Fifteen years after the twin towers fell, Physics Professor Neil Johnson is changing the way the world looks at how future attacks could be prevented.

By Jennifer Palma
UM News

CORAL GABLES, Fla. (September 9, 2016) – Not one seat remained open during Neil Johnson’s ’Cane Talk last week, as the University of Miami physics professor shared how he and his research team are harnessing big data to uncover, monitor, and perhaps stop future terrorist attacks.

“You can’t manage what you don’t measure,” Johnson said during his presentation, referring to the large amount of terrorist activity that occurs online and in social media groups.

For a study published in the journal Science in June, Johnson and his research team monitored pro-ISIS groups on VKontakte, the largest online social networking service in Europe, which, based in Russia, has more than 350 million users from multiple cultures who speak multiple languages.

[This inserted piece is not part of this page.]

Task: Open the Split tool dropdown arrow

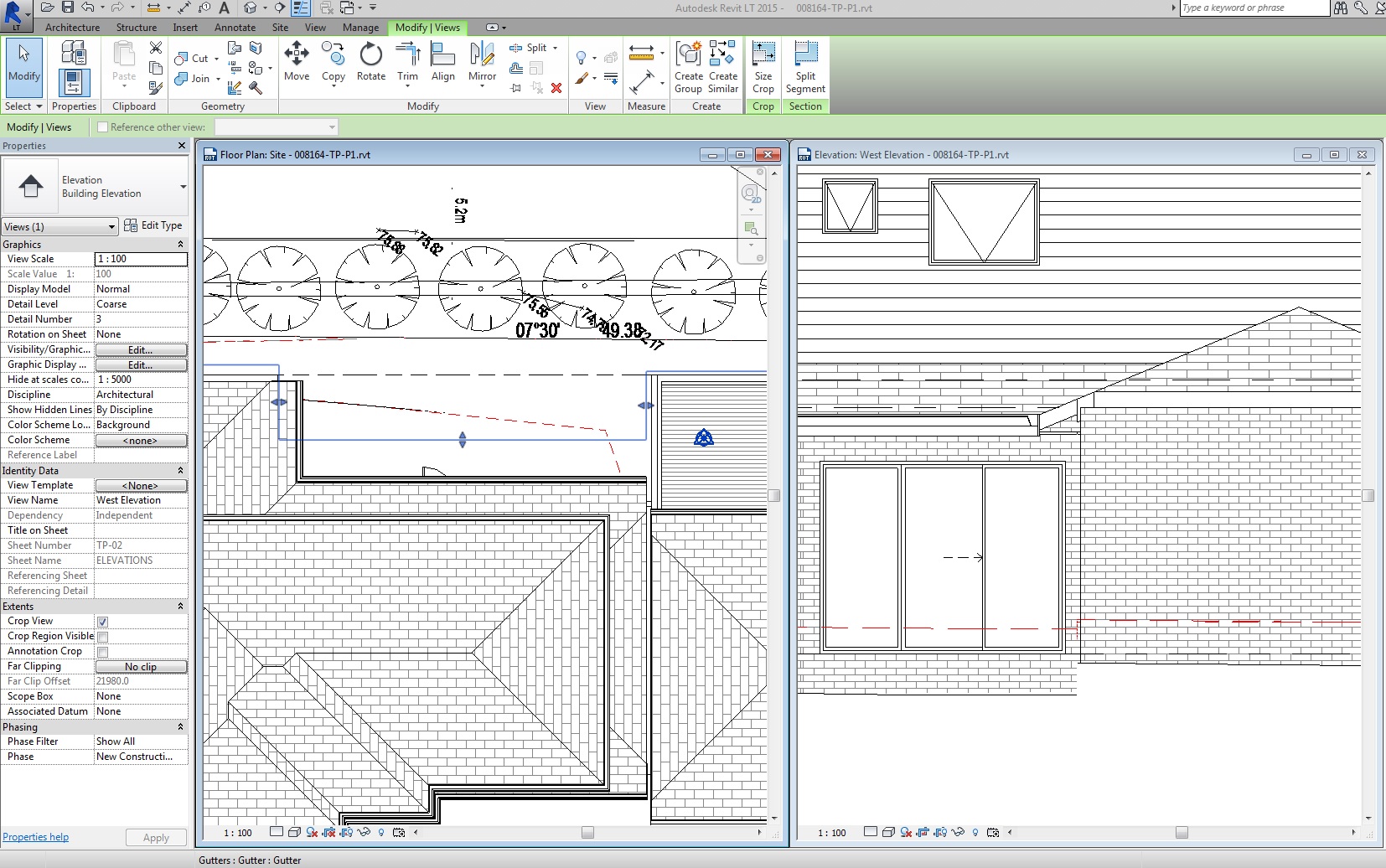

Applying a mathematical formula to measure social media activity, the research revealed complexities and patterns within the formation of terrorist groups that could be used to predict real-world attacks—findings that have captivated audiences around the world. Johnson’s research has been recognized by defense and securities agencies worldwide.

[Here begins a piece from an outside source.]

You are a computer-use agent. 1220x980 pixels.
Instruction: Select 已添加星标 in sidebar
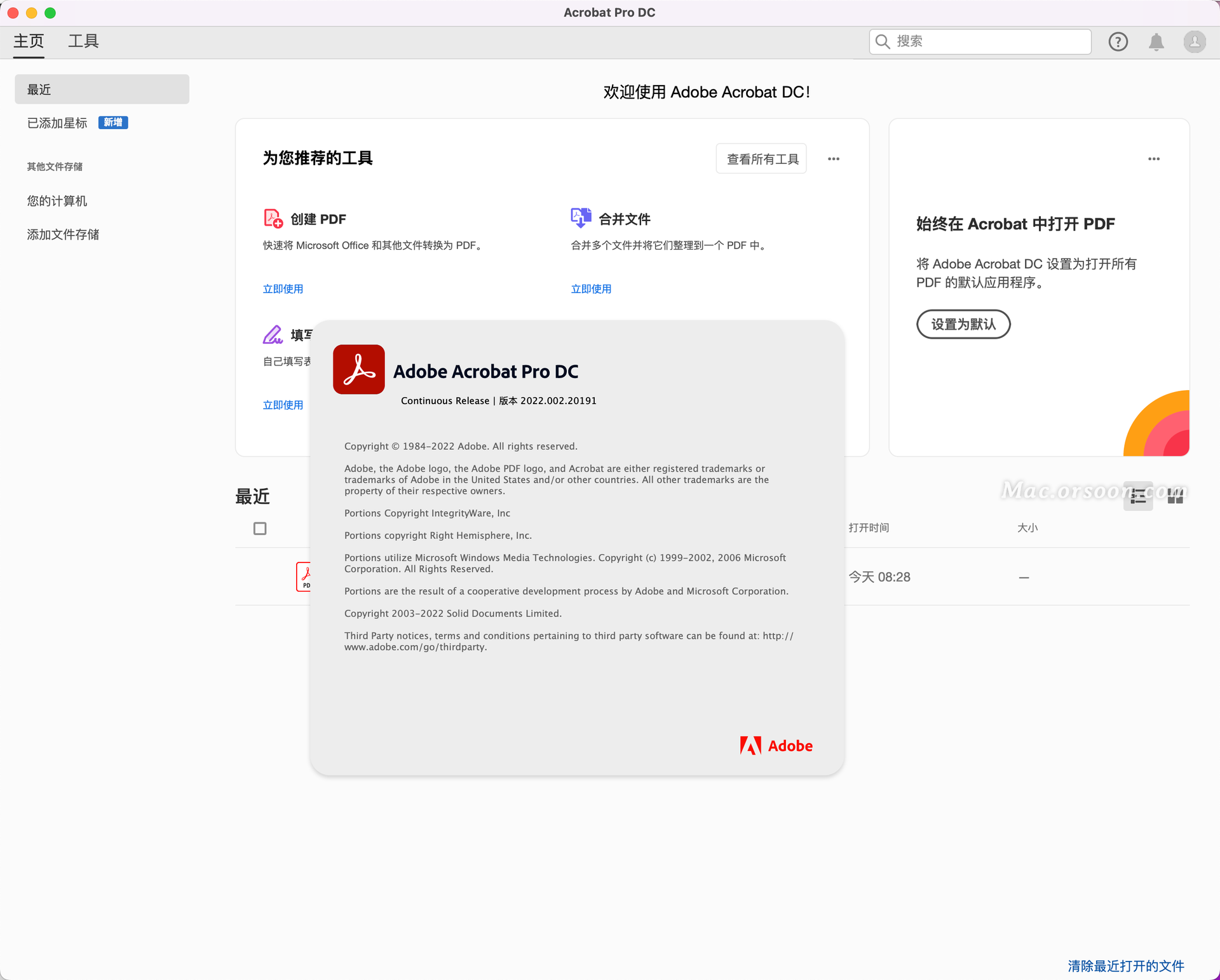(57, 123)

Before welcoming Johnson to the ’Cane Talks stage at the Shalala Student Center, UM President Julio Frenk invited the audience to continue transcending boundaries and taking an interdisciplinary approach to research.

“The University of Miami is truly a magnet for talent,” Frenk said. “We are home to scholars who are world-class—and whose research is crucial to understand and transform our world.”

Following Johnson’s presentation, Gregory J. Shepherd, dean of the School of Communication, fielded questions from engaged audience members who echoed the need to continue such impactful research.

Johnson’s ’Cane Talk is the first of the 2016-2017 academic year. The inaugural 10 ’Cane Talks are available for viewing at canetalks.miami.edu.